Aufgabe — Erkläre anhand des folgenden Berichts über die Kolumbienreise des Papstes, wie es zu der Verletzung an seiner Augenbraue kam.

Unfall im Papamobil Papst beendet Kolumbienreise mit „Veilchen“
Cartagena (dpa) - Zum Abschluss seiner fünftägigen Kolumbienreise hat Papst Franziskus die Menschen in dem lange von Gewalt geschundenen Land zum Mitwirken am Friedens- und Aussöhnungsprozess aufgerufen.
„Wenn Kolumbien einen stabilen und dauerhaften Frieden will, muss es dringend einen Schritt in eine Richtung machen, die sich am Gemeinwohl, an Gleichheit, an Gerechtigkeit und auch am Respekt der menschlichen Natur orientiert“, sagte er am Sonntag bei seiner letzten Heiligen Messe in der Karibikstadt Cartagena, von wo aus er nach Rom zurückflog. „Der Schlüssel sind die Menschen“, sagte er.
Der Papst rief bei der Messe am Containerhafen Cartagenas im Schatten von Containern und Kränen dazu auf, eine Kultur des Verbrechens für immer zu überwinden. Getreu des Mottos der Reise betonte er: „Machen wir den ersten Schritt.“ Dieser müsse von allen getragen in eine gemeinsame Richtung getan werden. Worte reichten dabei nicht aus. Es brauche „Hände und Taten“. Besonders scharf ging er mit dem Drogenhandel ins Gericht - das meiste Kokain kommt aus Kolumbien. „Ich verurteile diese Geißel, die so viele Leben gekostet hat und von skrupellosen Leuten gesteuert wird.“
Eine Schrecksekunde gab es bei einer Fahrt mit dem Papamobil. Der 80-jährige Papst stieß sich an einer Scheibe, als er ein kleines Kind grüßen wollte und das Papamobil bremste. Er verletzte sich an der Augenbraue, setzte aber die Fahrt fort, ein Begleiter tupfte die blutende Braue ab. Anschließend wurde die Wunde mit einem Pflaster versorgt, der Papst trug ein Veilchen davon.

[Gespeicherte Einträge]

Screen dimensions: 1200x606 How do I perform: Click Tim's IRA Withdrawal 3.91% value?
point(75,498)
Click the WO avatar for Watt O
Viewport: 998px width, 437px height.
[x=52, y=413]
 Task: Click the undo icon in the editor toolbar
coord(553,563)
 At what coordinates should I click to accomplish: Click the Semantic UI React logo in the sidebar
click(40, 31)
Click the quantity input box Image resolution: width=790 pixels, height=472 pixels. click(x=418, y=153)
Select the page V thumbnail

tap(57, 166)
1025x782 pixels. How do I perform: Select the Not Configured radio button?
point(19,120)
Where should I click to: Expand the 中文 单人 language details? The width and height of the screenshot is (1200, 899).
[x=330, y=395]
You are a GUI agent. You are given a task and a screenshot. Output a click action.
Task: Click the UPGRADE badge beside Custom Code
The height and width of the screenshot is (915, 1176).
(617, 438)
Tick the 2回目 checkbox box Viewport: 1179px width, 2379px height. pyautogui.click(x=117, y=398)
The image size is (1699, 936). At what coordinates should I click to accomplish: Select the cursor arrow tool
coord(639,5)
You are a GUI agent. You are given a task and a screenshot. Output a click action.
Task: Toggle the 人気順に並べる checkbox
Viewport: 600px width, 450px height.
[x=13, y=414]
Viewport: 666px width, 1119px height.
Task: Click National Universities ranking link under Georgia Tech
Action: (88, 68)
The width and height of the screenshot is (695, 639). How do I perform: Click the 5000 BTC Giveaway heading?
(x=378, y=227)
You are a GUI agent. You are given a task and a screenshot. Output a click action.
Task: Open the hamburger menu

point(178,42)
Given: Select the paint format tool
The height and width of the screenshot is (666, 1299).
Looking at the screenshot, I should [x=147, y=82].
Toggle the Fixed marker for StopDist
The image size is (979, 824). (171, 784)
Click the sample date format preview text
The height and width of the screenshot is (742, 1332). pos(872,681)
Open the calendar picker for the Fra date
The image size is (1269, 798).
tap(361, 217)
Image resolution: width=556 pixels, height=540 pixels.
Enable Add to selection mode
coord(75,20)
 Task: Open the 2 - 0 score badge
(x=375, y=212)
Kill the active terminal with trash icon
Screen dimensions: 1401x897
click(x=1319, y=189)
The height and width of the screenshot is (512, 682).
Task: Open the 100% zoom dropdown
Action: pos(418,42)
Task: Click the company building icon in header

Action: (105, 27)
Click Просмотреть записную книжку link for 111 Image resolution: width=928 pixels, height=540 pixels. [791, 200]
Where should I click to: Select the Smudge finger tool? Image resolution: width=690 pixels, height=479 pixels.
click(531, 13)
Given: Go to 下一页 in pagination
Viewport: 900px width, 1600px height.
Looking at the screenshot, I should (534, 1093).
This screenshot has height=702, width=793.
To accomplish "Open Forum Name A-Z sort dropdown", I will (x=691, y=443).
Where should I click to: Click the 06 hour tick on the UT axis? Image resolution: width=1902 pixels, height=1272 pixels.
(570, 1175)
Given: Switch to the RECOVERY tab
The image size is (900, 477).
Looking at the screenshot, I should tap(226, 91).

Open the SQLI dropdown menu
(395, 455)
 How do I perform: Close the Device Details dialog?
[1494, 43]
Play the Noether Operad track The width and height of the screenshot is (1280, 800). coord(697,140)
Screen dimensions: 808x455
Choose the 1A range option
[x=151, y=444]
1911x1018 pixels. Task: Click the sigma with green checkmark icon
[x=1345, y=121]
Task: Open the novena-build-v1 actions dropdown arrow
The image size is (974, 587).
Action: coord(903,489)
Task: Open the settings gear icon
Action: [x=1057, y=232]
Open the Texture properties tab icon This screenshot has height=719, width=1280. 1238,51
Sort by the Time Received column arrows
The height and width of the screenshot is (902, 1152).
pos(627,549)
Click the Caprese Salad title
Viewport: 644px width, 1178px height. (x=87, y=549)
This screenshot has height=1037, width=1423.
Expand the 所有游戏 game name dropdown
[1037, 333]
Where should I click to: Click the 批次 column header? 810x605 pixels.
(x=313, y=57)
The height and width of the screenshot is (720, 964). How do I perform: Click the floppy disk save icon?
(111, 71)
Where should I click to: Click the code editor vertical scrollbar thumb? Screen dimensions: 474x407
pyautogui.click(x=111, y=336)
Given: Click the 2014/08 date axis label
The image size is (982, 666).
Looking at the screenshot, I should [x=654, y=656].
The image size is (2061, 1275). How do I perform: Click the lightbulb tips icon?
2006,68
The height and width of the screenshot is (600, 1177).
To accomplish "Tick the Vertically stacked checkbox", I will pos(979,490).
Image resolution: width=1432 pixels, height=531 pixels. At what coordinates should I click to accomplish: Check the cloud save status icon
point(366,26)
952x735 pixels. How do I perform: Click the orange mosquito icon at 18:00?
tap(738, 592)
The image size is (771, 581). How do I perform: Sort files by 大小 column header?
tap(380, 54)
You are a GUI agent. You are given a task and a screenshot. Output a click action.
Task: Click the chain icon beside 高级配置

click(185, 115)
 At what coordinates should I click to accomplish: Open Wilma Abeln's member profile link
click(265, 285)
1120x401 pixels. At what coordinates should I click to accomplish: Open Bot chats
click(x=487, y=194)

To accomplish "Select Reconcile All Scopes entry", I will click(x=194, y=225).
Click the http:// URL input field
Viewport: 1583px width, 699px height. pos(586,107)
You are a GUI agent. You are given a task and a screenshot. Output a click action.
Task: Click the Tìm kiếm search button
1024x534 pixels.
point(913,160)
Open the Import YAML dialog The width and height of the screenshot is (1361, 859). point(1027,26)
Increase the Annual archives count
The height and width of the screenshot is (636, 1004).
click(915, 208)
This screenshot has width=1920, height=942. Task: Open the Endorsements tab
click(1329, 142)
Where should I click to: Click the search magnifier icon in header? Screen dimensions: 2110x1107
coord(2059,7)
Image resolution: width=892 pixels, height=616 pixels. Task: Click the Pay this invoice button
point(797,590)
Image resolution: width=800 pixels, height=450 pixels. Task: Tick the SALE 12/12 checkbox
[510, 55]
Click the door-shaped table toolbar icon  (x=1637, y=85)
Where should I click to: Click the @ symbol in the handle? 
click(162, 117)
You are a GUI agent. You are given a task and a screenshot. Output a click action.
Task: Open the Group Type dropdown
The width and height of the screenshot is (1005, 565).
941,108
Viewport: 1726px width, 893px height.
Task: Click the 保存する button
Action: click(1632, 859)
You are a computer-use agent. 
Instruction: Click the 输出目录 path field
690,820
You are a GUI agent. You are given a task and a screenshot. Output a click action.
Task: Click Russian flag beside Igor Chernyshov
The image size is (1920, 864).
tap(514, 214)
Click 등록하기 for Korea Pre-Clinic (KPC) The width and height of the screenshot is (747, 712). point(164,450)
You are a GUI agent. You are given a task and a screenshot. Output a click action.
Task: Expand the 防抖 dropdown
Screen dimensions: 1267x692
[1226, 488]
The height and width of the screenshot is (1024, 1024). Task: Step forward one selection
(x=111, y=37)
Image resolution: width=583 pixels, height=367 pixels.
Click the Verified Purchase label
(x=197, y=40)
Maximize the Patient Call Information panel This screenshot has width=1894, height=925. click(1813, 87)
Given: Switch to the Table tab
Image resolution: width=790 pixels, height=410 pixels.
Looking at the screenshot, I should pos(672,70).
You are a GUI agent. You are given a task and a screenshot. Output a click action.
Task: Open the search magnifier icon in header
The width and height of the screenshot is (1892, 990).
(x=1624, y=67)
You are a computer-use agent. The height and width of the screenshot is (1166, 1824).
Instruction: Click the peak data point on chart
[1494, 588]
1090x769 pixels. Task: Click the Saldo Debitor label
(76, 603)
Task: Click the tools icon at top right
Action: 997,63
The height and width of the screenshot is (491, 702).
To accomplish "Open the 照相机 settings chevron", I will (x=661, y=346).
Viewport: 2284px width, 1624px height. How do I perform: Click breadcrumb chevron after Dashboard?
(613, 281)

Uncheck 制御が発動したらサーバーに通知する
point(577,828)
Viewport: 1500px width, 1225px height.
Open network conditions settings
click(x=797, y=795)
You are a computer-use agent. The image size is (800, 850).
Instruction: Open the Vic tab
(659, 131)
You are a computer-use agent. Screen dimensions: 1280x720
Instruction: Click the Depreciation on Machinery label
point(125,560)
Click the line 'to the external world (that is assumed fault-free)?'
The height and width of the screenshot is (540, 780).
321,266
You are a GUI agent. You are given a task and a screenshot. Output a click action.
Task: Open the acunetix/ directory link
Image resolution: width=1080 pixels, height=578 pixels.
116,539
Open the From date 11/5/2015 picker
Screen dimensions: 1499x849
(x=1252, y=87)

Lösung — Der Papst wollte während einer Fahrt im Papamobil ein kleines Kind grüßen. Als das Papamobil dabei bremste, stieß er sich an einer Scheibe und verletzte sich an der Augenbraue.